• _TASK INSTRUCTIONS_:
Copy out, word for word, the part of the records that opens with the line containing "Given: Select the rightmost" and closes with the line containing "Go to the next", including both of those lines.

* * * * * * * * *

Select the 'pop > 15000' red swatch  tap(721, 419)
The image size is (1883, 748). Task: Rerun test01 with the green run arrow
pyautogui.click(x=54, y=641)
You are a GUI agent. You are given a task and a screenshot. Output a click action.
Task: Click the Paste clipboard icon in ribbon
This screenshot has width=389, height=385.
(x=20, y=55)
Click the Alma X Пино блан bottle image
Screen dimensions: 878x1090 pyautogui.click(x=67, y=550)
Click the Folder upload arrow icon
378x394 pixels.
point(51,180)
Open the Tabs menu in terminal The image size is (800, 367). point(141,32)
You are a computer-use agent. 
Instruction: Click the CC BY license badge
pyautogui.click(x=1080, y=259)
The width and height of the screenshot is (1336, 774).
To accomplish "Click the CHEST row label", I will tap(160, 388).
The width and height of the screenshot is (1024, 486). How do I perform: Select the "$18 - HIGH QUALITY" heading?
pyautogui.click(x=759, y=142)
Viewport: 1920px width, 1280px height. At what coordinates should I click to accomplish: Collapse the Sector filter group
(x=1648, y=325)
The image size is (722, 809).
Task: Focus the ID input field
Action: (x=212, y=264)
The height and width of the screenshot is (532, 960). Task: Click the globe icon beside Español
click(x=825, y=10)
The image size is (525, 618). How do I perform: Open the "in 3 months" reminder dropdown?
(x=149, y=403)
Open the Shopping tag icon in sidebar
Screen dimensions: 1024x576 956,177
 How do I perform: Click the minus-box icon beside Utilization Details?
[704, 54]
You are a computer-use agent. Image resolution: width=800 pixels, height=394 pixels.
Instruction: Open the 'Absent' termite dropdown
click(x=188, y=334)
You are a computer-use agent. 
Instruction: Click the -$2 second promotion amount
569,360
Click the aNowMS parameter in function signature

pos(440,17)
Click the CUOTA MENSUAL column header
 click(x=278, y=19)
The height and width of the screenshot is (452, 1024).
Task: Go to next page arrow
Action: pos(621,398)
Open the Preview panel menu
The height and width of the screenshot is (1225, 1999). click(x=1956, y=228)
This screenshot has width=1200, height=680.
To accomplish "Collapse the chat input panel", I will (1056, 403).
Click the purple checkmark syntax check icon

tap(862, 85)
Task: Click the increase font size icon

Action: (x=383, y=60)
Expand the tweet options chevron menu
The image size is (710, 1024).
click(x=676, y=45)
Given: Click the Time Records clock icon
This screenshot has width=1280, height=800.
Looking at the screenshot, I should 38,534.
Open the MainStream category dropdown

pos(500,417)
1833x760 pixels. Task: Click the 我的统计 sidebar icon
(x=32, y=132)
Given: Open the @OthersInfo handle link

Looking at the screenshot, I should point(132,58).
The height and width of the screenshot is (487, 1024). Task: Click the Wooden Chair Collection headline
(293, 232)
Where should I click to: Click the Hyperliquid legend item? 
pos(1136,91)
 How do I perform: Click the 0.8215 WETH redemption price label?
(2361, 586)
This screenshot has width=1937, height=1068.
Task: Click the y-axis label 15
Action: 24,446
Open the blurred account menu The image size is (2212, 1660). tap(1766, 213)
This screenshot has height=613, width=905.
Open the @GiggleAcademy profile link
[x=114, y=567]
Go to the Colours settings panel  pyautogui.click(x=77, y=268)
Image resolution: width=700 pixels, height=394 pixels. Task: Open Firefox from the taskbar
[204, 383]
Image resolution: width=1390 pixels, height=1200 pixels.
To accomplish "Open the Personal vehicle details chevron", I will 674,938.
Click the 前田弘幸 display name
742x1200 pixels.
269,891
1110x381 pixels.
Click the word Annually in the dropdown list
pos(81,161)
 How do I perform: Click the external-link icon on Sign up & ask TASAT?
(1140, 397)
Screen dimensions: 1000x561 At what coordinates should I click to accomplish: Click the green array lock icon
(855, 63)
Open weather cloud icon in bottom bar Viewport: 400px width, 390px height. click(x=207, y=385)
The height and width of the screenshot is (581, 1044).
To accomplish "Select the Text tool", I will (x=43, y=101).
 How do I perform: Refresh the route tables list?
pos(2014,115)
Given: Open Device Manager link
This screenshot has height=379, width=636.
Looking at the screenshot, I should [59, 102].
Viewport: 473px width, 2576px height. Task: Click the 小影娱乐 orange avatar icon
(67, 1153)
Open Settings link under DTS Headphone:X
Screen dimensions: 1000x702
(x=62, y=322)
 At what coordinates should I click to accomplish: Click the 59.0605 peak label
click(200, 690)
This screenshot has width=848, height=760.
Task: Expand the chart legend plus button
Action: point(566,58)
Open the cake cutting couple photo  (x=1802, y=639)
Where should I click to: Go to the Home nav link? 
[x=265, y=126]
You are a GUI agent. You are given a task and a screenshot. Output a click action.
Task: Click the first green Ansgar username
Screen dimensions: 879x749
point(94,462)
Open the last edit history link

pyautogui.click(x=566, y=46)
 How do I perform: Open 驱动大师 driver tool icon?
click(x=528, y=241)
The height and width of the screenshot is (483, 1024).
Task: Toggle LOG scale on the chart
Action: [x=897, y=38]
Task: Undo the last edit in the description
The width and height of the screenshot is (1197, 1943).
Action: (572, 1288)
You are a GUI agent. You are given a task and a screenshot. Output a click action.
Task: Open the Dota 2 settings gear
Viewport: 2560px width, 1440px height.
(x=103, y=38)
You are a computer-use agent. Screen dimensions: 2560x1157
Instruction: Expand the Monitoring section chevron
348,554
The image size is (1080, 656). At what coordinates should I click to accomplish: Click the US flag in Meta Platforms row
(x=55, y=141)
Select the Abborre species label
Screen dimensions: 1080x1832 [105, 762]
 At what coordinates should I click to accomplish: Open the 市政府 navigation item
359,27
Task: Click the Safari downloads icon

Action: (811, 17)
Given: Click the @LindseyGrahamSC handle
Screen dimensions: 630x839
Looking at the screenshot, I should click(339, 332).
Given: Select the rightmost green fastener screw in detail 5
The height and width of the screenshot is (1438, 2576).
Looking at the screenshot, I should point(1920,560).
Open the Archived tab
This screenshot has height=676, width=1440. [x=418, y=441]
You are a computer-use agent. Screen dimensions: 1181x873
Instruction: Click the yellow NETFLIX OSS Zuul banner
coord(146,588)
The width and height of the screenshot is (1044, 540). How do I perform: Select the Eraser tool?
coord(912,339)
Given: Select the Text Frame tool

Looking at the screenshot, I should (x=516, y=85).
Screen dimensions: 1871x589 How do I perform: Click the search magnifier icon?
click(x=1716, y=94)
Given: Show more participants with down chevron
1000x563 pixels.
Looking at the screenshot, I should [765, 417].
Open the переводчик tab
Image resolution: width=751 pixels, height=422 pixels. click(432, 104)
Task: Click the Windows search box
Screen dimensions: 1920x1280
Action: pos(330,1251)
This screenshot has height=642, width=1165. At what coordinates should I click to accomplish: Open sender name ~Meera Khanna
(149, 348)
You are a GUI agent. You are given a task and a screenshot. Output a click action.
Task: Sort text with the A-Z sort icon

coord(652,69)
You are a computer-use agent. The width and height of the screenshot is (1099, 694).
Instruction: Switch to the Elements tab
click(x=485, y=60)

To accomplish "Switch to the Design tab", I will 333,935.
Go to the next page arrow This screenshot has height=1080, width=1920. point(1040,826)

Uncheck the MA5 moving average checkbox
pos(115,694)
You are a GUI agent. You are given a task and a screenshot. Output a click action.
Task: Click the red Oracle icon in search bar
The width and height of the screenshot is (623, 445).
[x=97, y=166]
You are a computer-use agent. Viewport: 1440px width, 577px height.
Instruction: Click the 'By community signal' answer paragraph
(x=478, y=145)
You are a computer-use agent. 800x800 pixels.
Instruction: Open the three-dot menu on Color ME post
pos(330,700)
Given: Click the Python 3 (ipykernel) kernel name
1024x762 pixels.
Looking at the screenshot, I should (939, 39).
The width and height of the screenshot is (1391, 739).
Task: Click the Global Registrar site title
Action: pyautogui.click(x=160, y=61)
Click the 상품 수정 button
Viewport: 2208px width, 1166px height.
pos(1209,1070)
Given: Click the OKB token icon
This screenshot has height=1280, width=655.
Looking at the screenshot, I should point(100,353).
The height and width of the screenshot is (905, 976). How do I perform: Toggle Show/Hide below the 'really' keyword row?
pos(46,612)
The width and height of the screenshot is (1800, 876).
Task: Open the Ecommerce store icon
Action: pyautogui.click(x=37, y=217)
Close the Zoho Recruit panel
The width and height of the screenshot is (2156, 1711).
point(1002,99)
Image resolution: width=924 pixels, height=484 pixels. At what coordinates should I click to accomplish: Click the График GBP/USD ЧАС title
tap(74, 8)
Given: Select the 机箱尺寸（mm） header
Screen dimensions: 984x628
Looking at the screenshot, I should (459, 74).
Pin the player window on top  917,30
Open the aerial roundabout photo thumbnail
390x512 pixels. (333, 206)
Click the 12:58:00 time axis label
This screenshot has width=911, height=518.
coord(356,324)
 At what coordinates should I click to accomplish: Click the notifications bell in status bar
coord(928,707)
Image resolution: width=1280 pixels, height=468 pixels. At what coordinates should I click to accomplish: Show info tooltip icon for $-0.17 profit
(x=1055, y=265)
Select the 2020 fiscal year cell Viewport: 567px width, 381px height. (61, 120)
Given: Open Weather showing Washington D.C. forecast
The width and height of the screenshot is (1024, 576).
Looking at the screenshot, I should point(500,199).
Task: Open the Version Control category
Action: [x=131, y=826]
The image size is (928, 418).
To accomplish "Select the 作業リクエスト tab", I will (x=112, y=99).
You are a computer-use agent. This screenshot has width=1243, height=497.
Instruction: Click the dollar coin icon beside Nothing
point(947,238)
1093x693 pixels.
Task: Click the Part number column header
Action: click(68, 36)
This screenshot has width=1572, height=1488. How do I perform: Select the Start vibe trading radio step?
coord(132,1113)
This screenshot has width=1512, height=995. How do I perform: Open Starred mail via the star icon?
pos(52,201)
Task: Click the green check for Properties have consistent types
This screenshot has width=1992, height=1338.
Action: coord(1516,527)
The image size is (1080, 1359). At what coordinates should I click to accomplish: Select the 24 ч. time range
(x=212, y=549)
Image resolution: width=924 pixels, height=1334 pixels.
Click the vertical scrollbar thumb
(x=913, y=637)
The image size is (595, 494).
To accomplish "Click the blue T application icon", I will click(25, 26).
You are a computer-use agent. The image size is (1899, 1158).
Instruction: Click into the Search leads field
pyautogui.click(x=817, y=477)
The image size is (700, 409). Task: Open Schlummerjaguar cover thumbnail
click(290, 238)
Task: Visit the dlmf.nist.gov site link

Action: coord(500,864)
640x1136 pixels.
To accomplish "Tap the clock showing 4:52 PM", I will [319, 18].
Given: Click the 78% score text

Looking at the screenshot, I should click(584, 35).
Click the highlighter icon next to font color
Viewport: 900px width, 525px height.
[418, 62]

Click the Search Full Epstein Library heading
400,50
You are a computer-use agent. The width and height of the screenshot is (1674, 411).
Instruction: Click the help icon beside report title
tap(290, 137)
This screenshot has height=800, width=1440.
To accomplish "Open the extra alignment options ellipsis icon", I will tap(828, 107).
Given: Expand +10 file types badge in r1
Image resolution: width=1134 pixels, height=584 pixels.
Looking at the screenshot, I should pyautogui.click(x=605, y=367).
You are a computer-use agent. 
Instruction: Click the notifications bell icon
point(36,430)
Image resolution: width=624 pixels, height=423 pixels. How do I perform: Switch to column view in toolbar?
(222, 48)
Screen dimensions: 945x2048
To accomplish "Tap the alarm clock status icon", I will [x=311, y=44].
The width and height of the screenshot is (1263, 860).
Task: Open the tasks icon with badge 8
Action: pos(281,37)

* * * * * * * * *

• _PROBLEM SOLUTION_:
Given: Select the rightmost green fastener screw in detail 5
The height and width of the screenshot is (1438, 2576).
Looking at the screenshot, I should point(1920,560).
Open the Archived tab
This screenshot has height=676, width=1440. [x=418, y=441]
You are a computer-use agent. Screen dimensions: 1181x873
Instruction: Click the yellow NETFLIX OSS Zuul banner
coord(146,588)
The width and height of the screenshot is (1044, 540). How do I perform: Select the Eraser tool?
coord(912,339)
Given: Select the Text Frame tool

Looking at the screenshot, I should (x=516, y=85).
Screen dimensions: 1871x589 How do I perform: Click the search magnifier icon?
click(x=1716, y=94)
Given: Show more participants with down chevron
1000x563 pixels.
Looking at the screenshot, I should [765, 417].
Open the переводчик tab
Image resolution: width=751 pixels, height=422 pixels. click(432, 104)
Task: Click the Windows search box
Screen dimensions: 1920x1280
Action: pos(330,1251)
This screenshot has height=642, width=1165. At what coordinates should I click to accomplish: Open sender name ~Meera Khanna
(149, 348)
You are a GUI agent. You are given a task and a screenshot. Output a click action.
Task: Sort text with the A-Z sort icon

coord(652,69)
You are a computer-use agent. The width and height of the screenshot is (1099, 694).
Instruction: Switch to the Elements tab
click(x=485, y=60)

To accomplish "Switch to the Design tab", I will 333,935.
Go to the next page arrow This screenshot has height=1080, width=1920. point(1040,826)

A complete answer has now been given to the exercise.